Ireland finally looks ready to abolish its anti-blasphemy law
This week, Irish Taoiseach Leo Varadkar announced plans to hold a series of referendums in the next two years. One of these referendums concerns Ireland’s outdated anti-blasphemy law, which mandates a maximum fine of up to €25,000 for the “publishing or uttering [of] matter that is grossly abusive or insulting in relation to matters sacred by any religion, thereby intentionally causing outrage among a substantial number of adherents of that religion”.
Whilst nobody has ever been prosecuted under the current legislation (passed in 2009), it nonetheless creates a chilling effect on free speech and makes an ass of the law. The only reason it still exists is to satisfy the requirements of the Constitution of Ireland, and indeed Irish lawmakers have admitted that the 2009 act was designed to render the law practically unenforceable. When actor Stephen Fry was investigated by gardaí earlier this year for alleged blasphemy, former minister Dermot Ahern told the Irish Independent:
We diluted it in a way that made it pretty ineffectual...We implemented the crime but made it in a way that it would be virtually impossible to prosecute.
Ireland’s religious community is equally blasé about the 2009 act. As Kevin Hargaden, Social Theology Officer of the Jesuit Centre for Faith and Justice, explained to the Irish Times earlier this year:
This law was passed as a component of the Defamation Act in 2009. It was not the product of a grassroots movement of Irish Christians or a broad coalition of religious leaders. The Irish Council of Churches did not greet it with applause. No photo opportunity followed with the leaders of Dublin’s mosques. Religious adherents in Ireland did not actively lobby for this law.
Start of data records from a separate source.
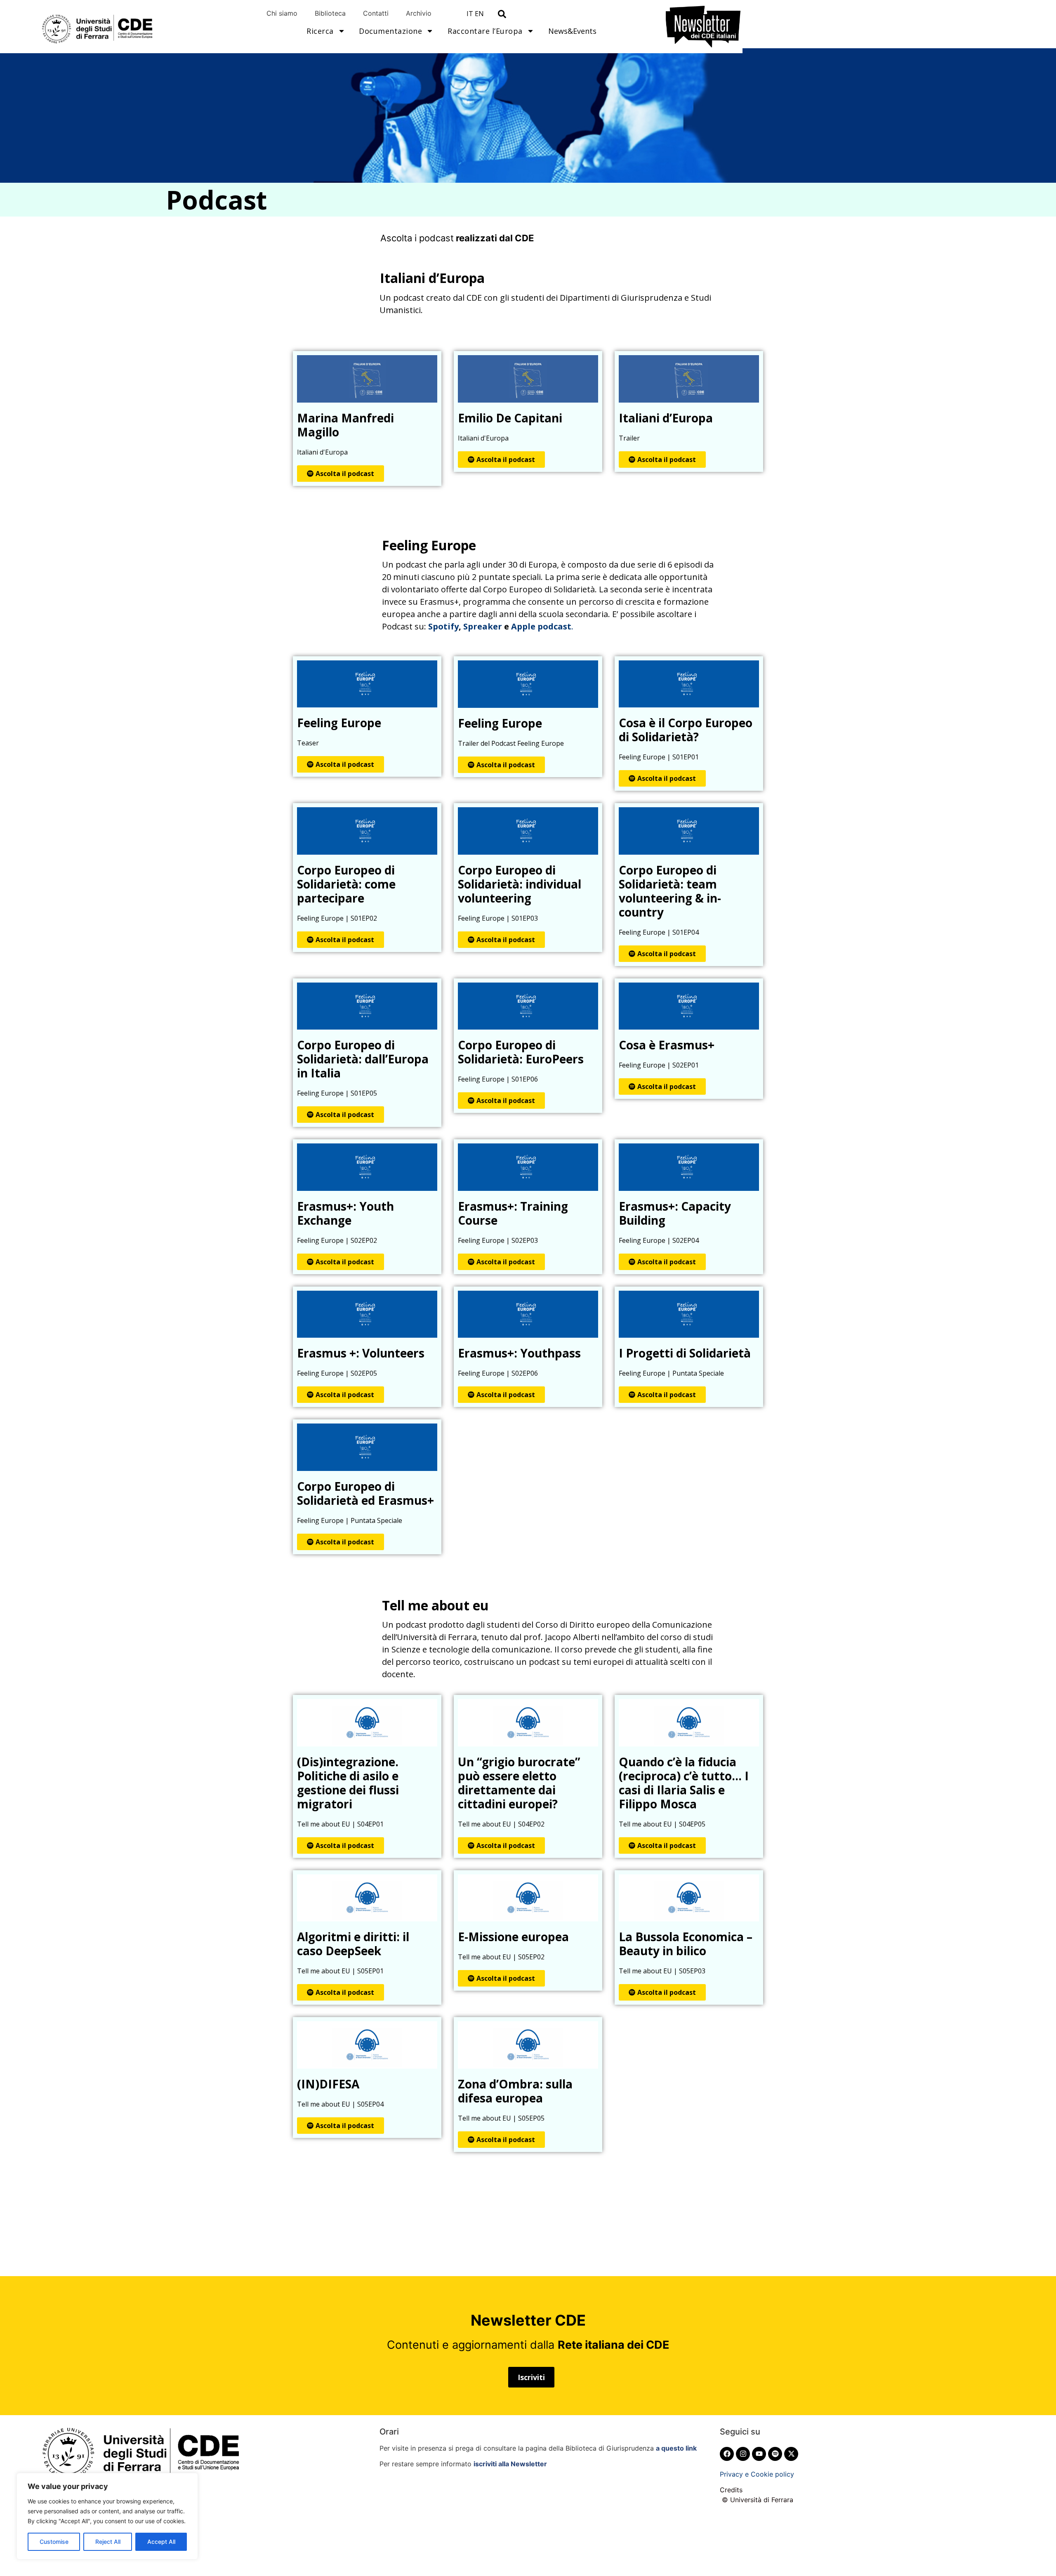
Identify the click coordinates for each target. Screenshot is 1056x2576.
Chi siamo (281, 13)
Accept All (161, 2541)
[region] (107, 2516)
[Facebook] (727, 2454)
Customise (54, 2541)
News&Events (572, 31)
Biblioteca (330, 13)
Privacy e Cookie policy (757, 2474)
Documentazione (390, 31)
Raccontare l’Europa (485, 31)
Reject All (107, 2541)
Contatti (376, 13)
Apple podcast (541, 626)
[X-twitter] (791, 2454)
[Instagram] (743, 2454)
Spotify (443, 626)
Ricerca (320, 31)
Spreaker (482, 626)
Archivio (418, 13)
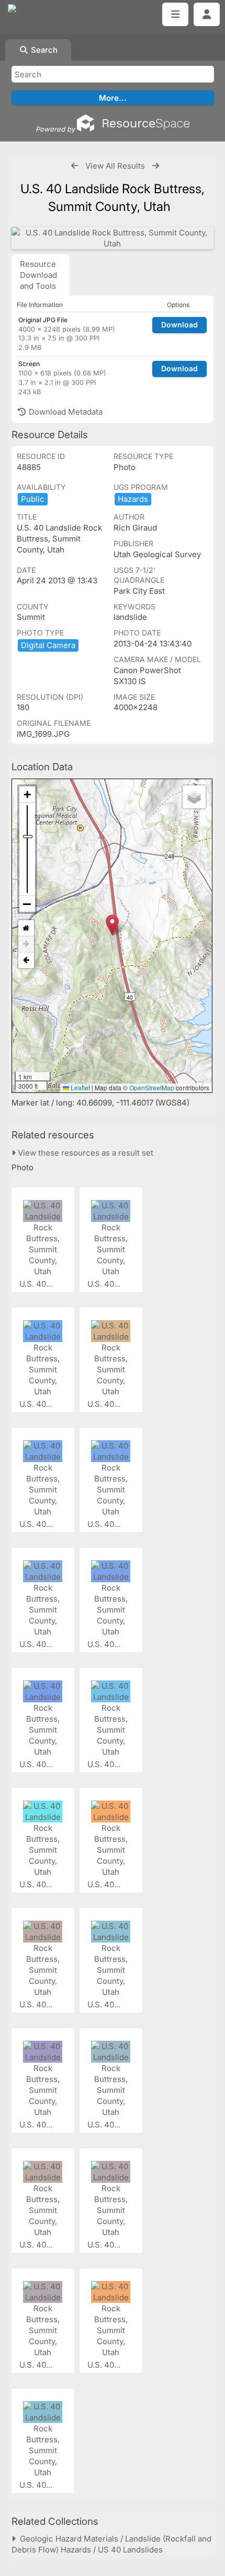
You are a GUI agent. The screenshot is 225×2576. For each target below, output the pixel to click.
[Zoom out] (27, 904)
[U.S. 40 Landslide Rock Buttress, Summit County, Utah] (112, 238)
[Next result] (155, 166)
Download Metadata (65, 412)
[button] (112, 925)
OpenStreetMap (151, 1087)
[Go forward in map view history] (26, 944)
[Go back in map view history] (26, 960)
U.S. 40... (36, 1284)
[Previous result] (74, 166)
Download (179, 324)
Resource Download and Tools (38, 275)
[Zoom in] (27, 794)
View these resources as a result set (84, 1153)
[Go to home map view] (26, 928)
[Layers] (194, 796)
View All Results (115, 166)
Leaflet (79, 1087)
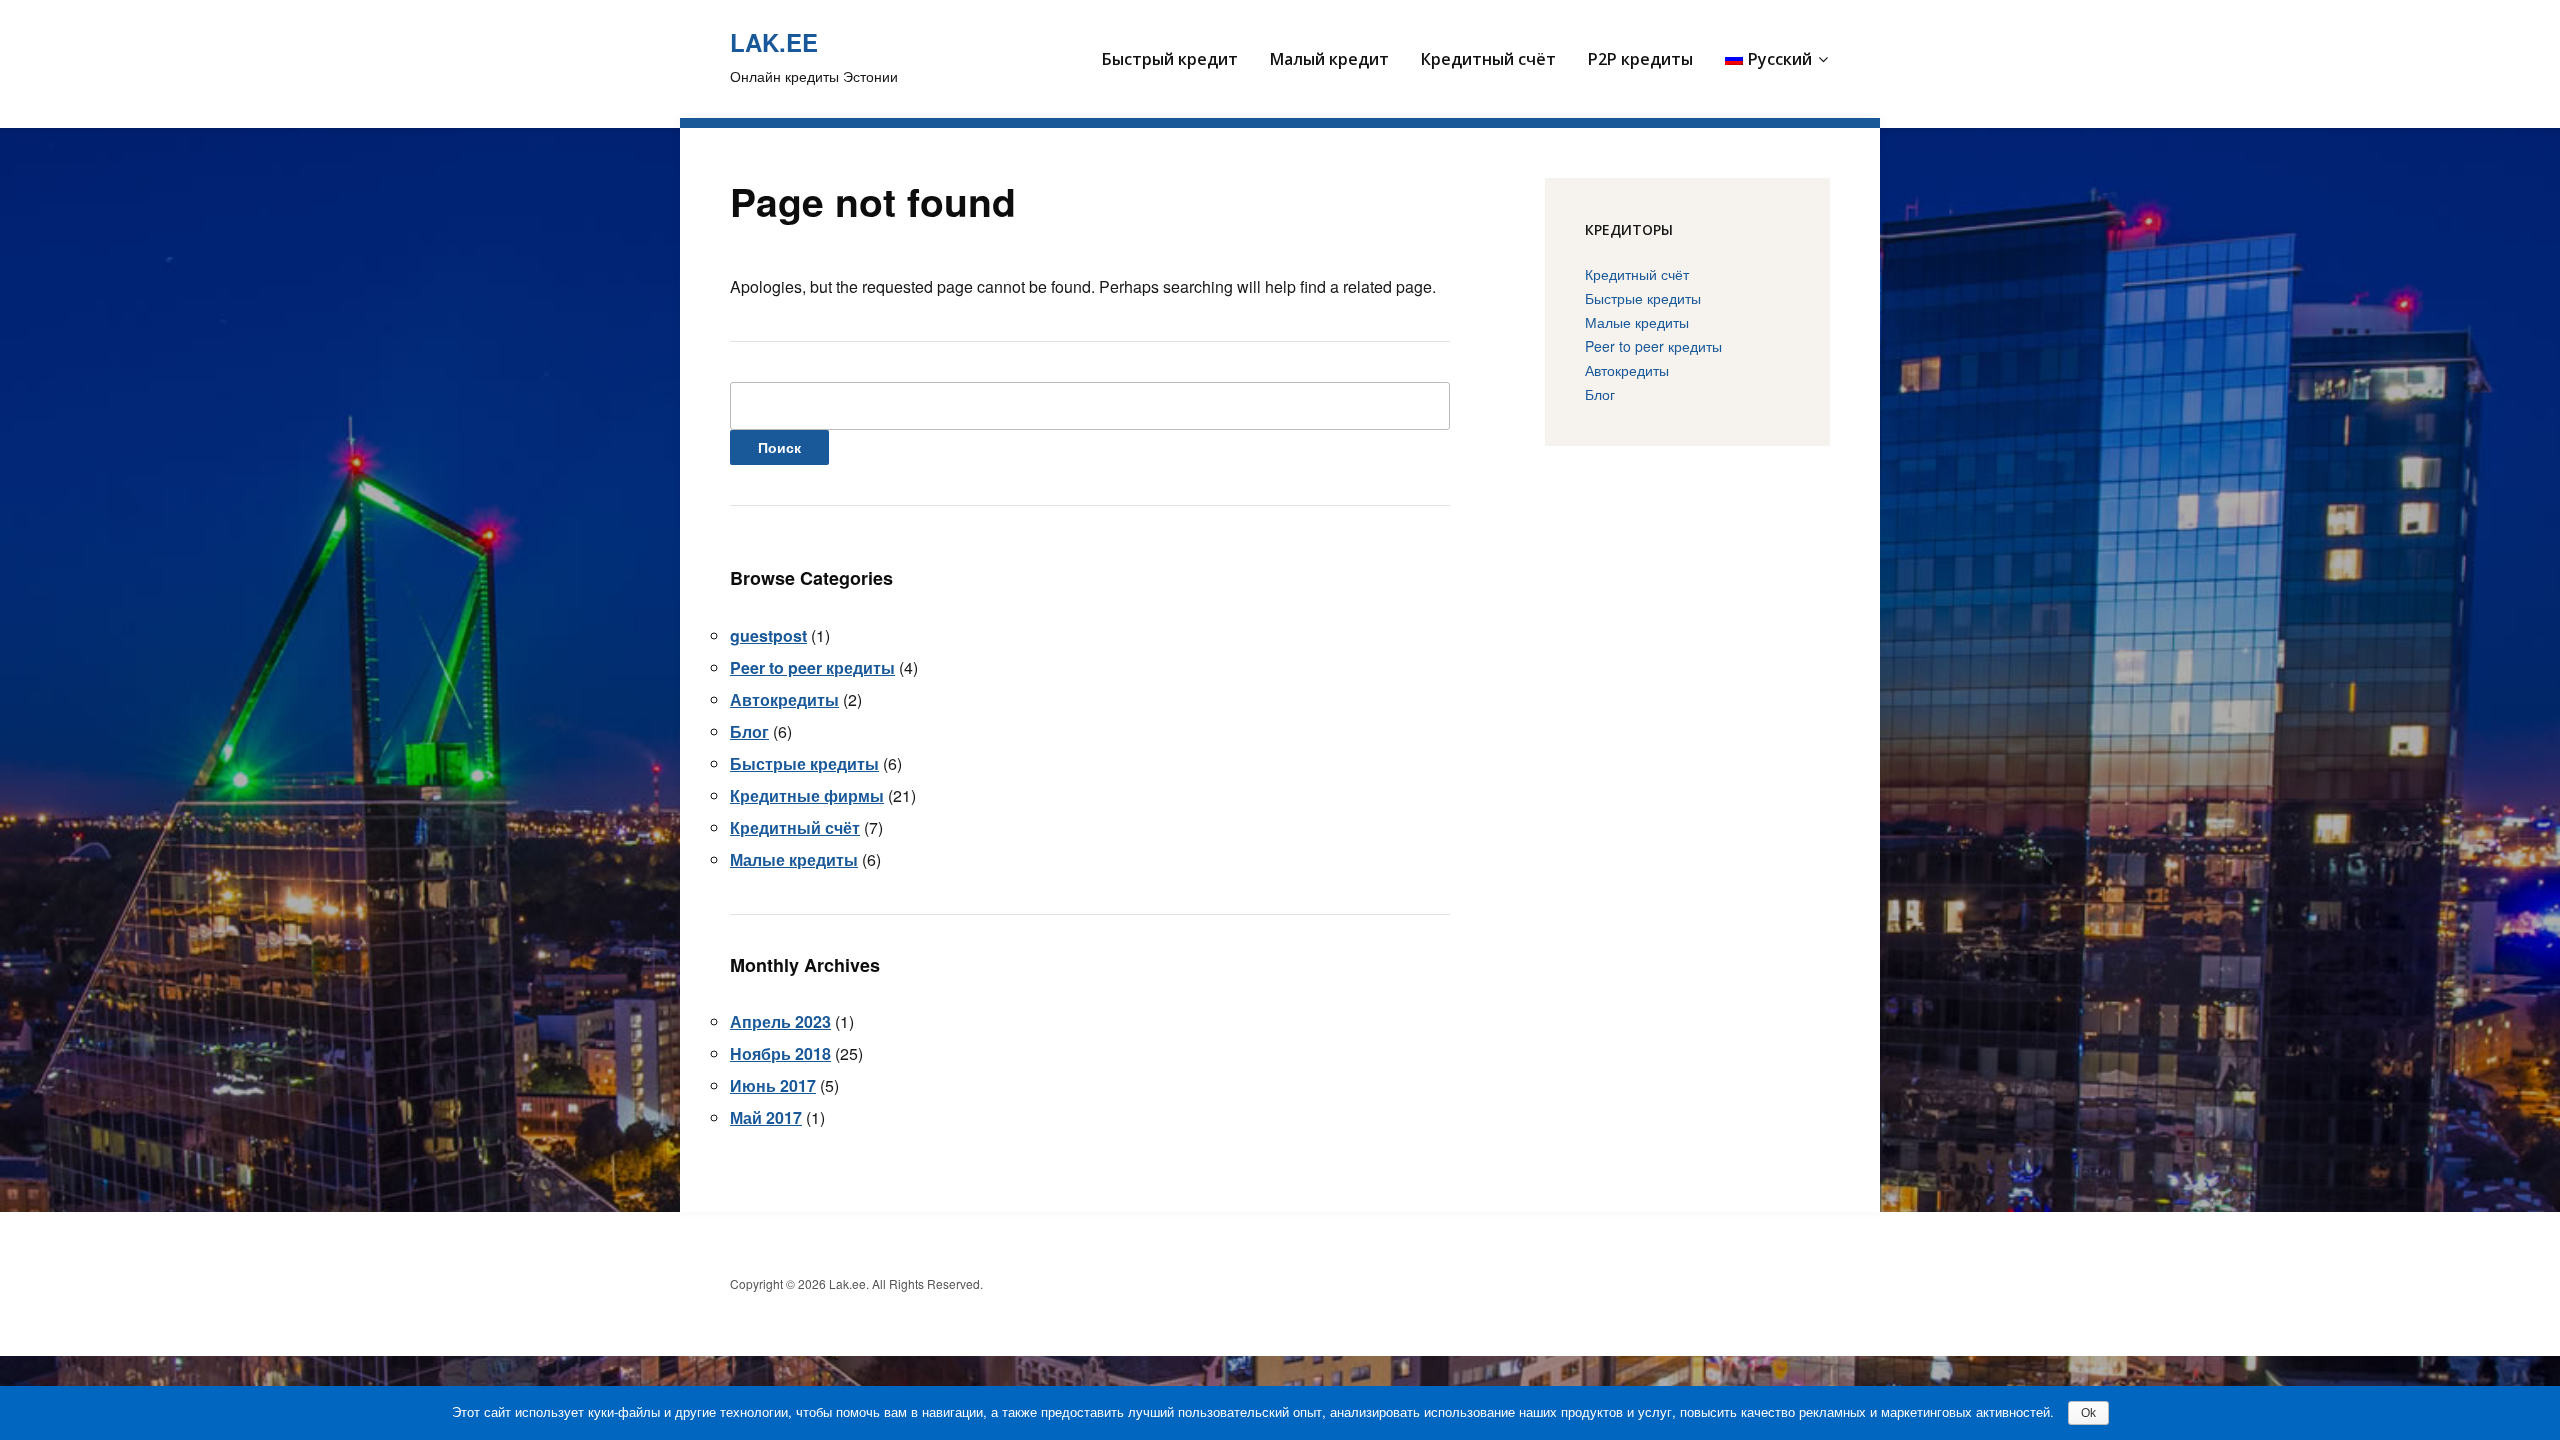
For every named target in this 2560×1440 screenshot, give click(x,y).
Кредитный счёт (1488, 59)
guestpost (768, 635)
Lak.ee (774, 42)
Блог (749, 731)
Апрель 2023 (780, 1021)
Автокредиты (784, 699)
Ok (2088, 1413)
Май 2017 (766, 1117)
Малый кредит (1329, 59)
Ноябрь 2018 (780, 1053)
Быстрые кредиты (804, 763)
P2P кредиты (1640, 59)
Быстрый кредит (1170, 59)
Despite the widespread (and accurate) impression that Ireland’s blasphemy law has no teeth, its continued existence has proven to be a useful rhetorical tool for opponents of free speech. Following the Charlie Hebdo massacre, Dr Ali Selim of the Islamic Cultural Centre of Ireland threatened to pursue legal action against members of the Irish media who published cartoons of the Prophet Mohammed: referencing Ireland’s blasphemy laws. And the problems created by the 2009 act aren’t limited to Ireland either:
...the Organisation of Islamic Co-operation - which has 57 member states - cites Ireland’s law as best practice and has even proposed the adoption of its precise wording to limit human rights on freedom of conscience.
Thankfully, with a recent poll showing a clear majority in favour of removing the offence of blasphemy from the Constitution, Ireland looks set to adopt a modern, secular approach to free speech.